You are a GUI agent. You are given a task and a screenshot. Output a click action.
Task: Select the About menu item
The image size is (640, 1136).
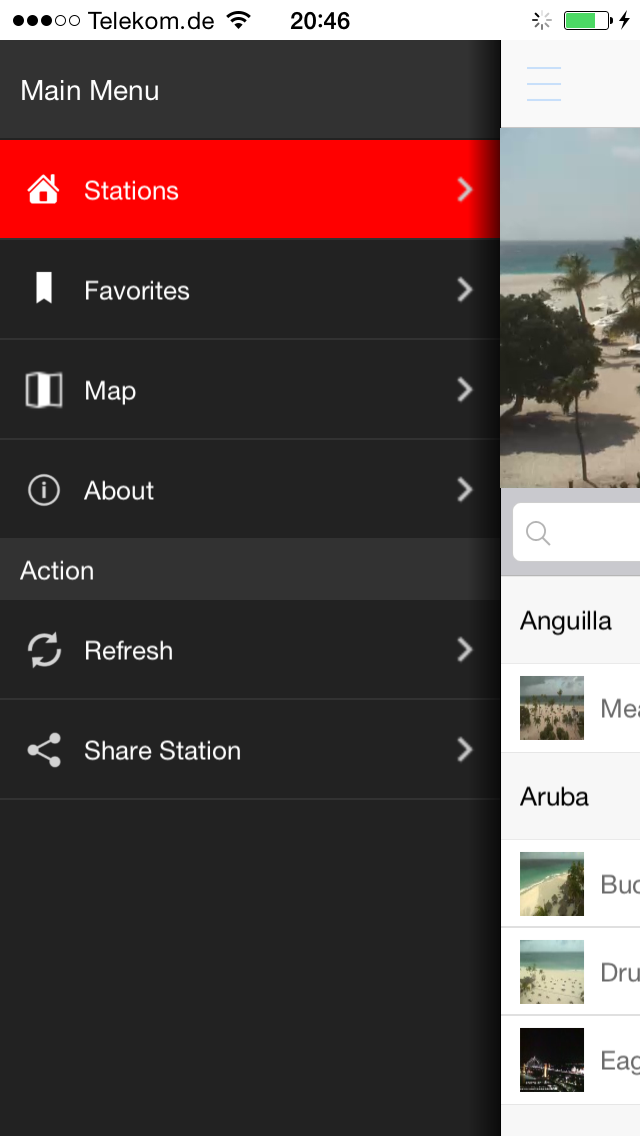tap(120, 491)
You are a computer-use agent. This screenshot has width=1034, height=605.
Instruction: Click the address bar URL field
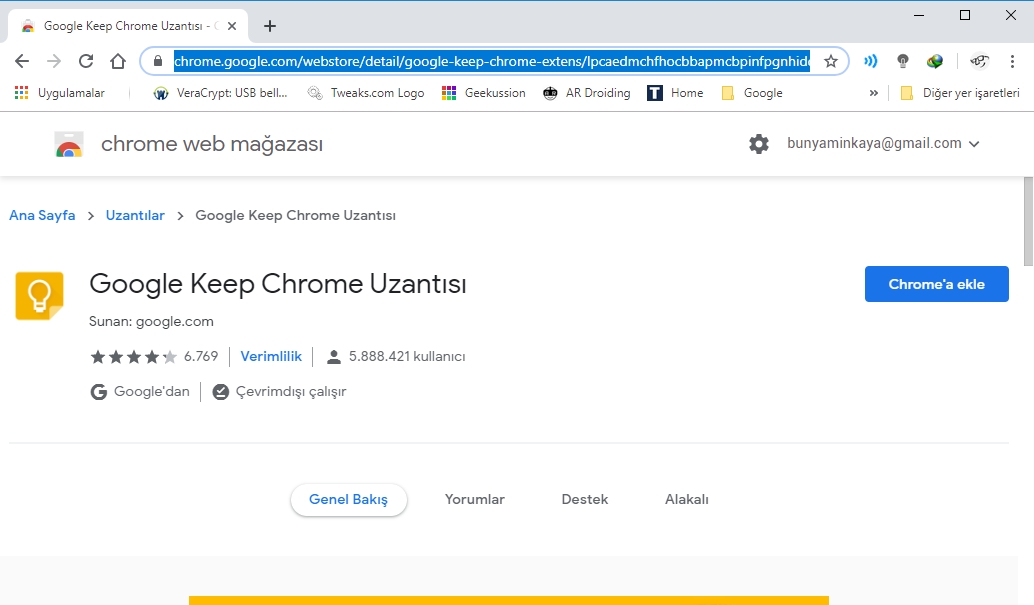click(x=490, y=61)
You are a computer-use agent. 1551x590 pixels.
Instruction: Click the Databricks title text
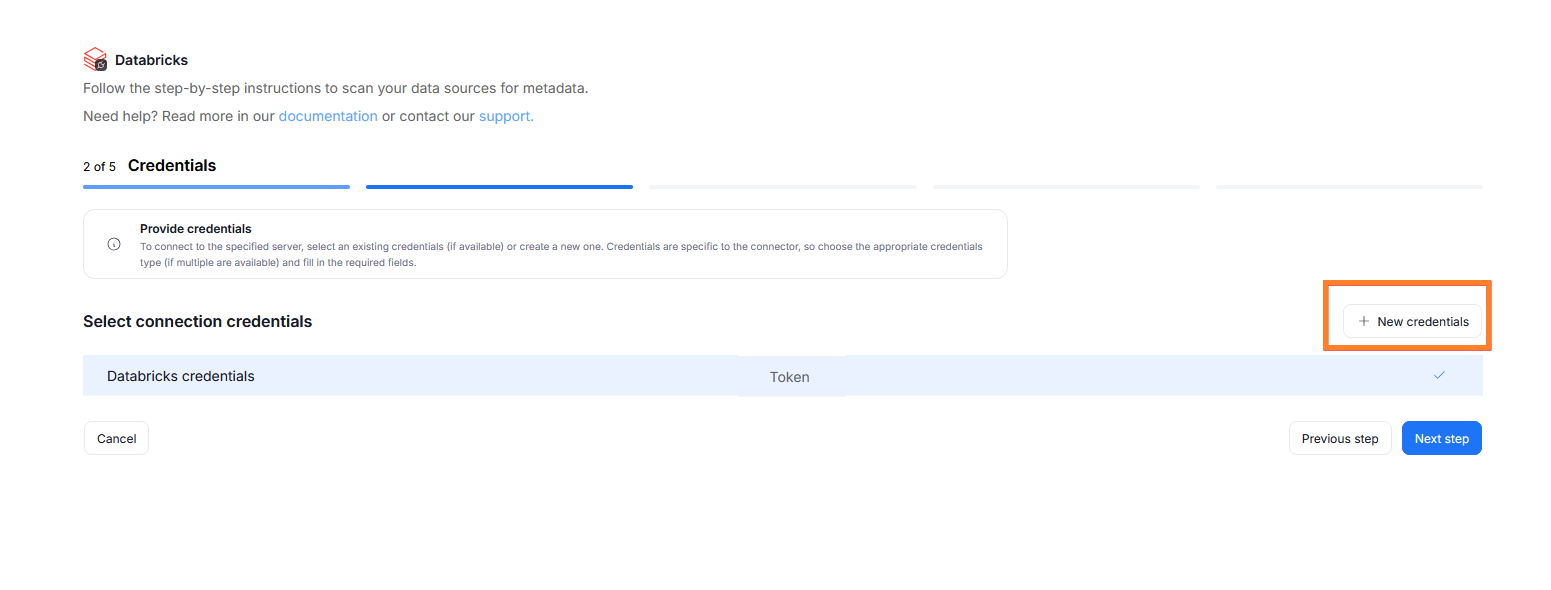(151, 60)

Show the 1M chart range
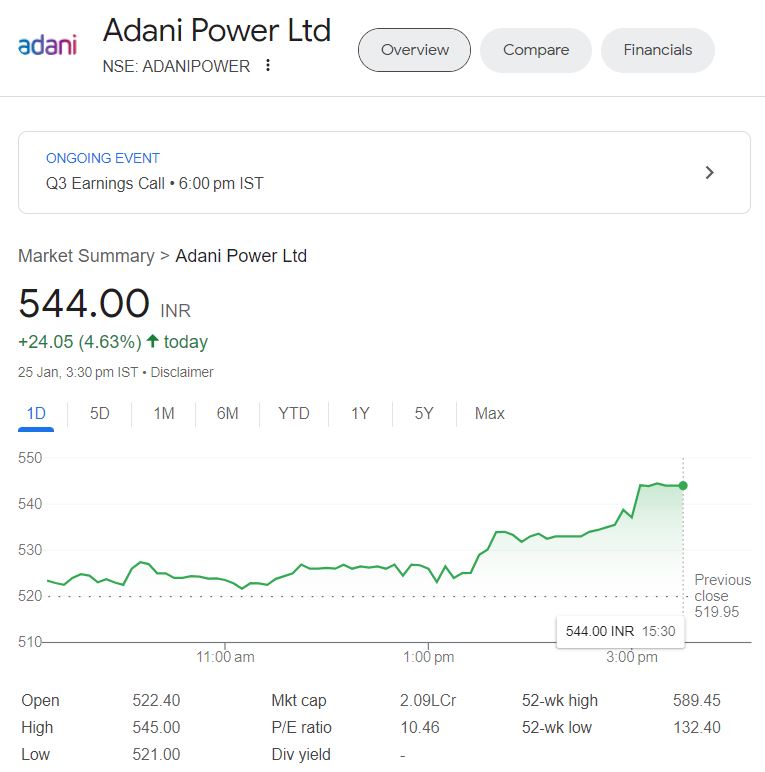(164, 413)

-=-=-

**TO DO**
Exactly as written, reproduce the lines from the one containing "Task: Select the About menu item" through the last line of the entries above, and leave every picture out.

**EXERCISE RESPONSE**
Task: Select the About menu item
The image size is (640, 1136).
tap(120, 491)
You are a computer-use agent. This screenshot has width=1034, height=605.
Instruction: Click the address bar URL field
click(x=490, y=61)
You are a computer-use agent. 1551x590 pixels.
Instruction: Click the Databricks title text
(151, 60)

Show the 1M chart range
(164, 413)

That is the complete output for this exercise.